La situation est d’autant plus délicate que l’Europe n’est plus prioritaire sur le marché mondial. La Chine, le Japon ou la Corée du Sud avaient déjà augmenté leur importation en provenance du Qatar : dans ce contexte, le gel du détroit d’Ormuz « intensifiera la concurrence mondiale pour les flux de GNL restants », ajoute l’analyste. Autrement dit, une guerre d’enchères s’annonce entre acheteurs solvables.
Le souvenir de 2022 plane sur les capitales européennes. À l’époque, la ruée vers le GNL avait fragilisé l’approvisionnement européen, provoquant une flambée des prix alimentée notamment par l’Allemagne, prête à se procurer du gaz à (presque) n’importe quel prix. Thierry Bros, professeur à Sciences Po, prévient : « Quatre ans après l’invasion de l’Ukraine, nous n’avons rien appris. Quand vous n’avez pas de plan B, le moindre problème génère des hausses de prix folles. » Les prix restent certes loin des sommets de plus de 300 euros le mégawattheure (MWh) atteints après l’invasion russe, mais l’élasticité de la demande industrielle demeure faible à court terme. Les secteurs électro-intensifs, de la chimie aux engrais, pourraient à nouveau ajuster leur production.
Rassurer sans nier le risque
À Paris, l’exécutif tente de contenir les anticipations. Le ministre de l’Économie Roland Lescure a évoqué des « incertitudes économiques et financières » à suivre « de très près », tout en assurant qu’il n’y avait « aucun risque d’approvisionnement à court terme en France ni sur le gaz, ni sur l’essence ». Message similaire du côté de la Banque de France : éviter la panique, prévenir les comportements spéculatifs.

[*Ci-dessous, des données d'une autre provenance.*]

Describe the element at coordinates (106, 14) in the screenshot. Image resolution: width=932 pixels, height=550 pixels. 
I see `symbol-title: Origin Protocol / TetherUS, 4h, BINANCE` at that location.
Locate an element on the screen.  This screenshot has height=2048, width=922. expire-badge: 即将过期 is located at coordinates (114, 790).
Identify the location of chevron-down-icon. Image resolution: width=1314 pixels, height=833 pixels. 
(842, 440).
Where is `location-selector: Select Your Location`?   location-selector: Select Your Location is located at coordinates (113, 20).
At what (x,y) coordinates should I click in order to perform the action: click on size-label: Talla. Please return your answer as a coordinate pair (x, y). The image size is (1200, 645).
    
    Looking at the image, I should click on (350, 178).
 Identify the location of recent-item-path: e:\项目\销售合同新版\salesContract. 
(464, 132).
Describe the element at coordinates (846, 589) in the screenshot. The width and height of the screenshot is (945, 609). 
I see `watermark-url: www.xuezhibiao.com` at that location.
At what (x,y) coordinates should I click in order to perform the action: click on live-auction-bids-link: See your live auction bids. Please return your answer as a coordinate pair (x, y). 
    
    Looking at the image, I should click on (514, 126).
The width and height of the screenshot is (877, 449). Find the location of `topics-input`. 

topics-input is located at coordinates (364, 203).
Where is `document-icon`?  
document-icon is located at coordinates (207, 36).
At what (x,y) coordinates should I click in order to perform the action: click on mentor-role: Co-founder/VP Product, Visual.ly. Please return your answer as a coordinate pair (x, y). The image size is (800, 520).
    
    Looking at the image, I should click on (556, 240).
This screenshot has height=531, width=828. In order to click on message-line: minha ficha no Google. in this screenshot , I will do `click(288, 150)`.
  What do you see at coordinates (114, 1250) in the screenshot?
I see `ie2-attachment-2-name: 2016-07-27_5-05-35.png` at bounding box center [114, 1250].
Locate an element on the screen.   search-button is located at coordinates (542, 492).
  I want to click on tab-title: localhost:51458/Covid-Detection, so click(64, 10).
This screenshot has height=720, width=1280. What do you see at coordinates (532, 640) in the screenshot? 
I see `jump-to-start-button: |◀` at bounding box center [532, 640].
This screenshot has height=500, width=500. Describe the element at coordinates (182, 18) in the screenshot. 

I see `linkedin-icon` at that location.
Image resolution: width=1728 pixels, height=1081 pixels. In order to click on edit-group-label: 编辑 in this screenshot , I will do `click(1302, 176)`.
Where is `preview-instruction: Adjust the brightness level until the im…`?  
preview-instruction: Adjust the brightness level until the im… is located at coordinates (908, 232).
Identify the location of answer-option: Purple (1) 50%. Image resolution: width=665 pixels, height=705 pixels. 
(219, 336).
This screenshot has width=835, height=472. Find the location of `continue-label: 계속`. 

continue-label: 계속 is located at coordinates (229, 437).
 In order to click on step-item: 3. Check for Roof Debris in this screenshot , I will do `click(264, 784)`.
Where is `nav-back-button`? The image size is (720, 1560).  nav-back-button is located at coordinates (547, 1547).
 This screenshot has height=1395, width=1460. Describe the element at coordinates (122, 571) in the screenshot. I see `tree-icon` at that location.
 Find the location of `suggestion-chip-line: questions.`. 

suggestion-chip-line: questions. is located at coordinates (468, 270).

Les marchés, eux, semblent parier sur un blocage temporaire. Edoardo Campanella, économiste chez UniCredit, estime que « le régime iranien, qui lutte pour sa survie, a tout intérêt à éviter une escalade des tensions jusqu’à un point qui pourrait lui être fatal ». Selon lui, la Chine, dépendante de cette route maritime, exercerait une pression diplomatique pour empêcher une fermeture prolongée du détroit d’Ormuz.
Reste l’hypothèse d’un enlisement. Si les 100 milliards de mètres cubes qataris venaient à manquer durablement, l’offre mondiale se contracterait brutalement. « L’offre de GNL va rétrécir, mais on a toujours la même demande derrière. Donc les acheteurs vont être en compétition, désespérés, pour pouvoir s’approprier les volumes qui restent », alerte Anne-Sophie Corbeau. Dans ce scénario, la facture énergétique européenne pourrait repartir à la hausse, alimentant l’inflation importée et compliquant la trajectoire de désinflation engagée par la Banque centrale européenne.
Au-delà de la séquence géopolitique, le signal envoyé par les marchés est limpide : la transition énergétique n’a pas encore affranchi l’Europe de ses vulnérabilités fossiles. Et chaque crise impliquant des fournisseur majeur du continent agit comme un rappel brutal des équilibres précaires sur lesquels repose sa sécurité énergétique.